### CHALLENGE
Copy out the listing from the line with "Viewport: 973px width, 546px height." up to and including the line with "(x=404, y=480)", changing "pending" to "outstanding" and leaving everything else as it is. Give only those lines.

### DATA FOR THIS EXERCISE
----

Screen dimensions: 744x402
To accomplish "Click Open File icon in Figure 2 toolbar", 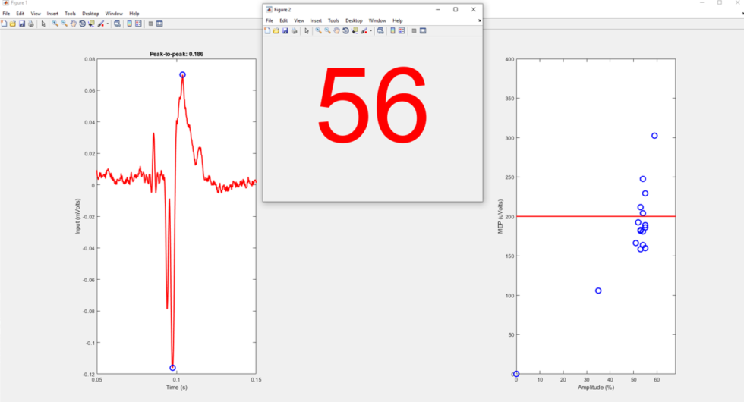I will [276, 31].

----

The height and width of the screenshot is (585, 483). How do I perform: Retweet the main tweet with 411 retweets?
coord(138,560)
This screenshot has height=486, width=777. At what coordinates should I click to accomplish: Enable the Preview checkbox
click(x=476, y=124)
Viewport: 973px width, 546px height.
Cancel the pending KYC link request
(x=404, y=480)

----

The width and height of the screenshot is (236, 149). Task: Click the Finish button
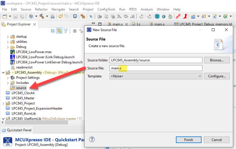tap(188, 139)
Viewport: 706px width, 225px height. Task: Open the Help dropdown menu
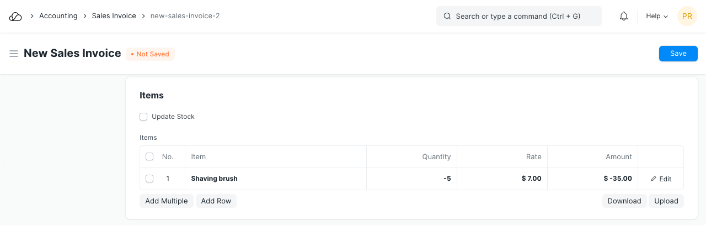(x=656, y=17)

----

### OUTPUT BELOW
Viewport: 973px width, 546px height.
Cancel the outstanding KYC link request
(x=404, y=480)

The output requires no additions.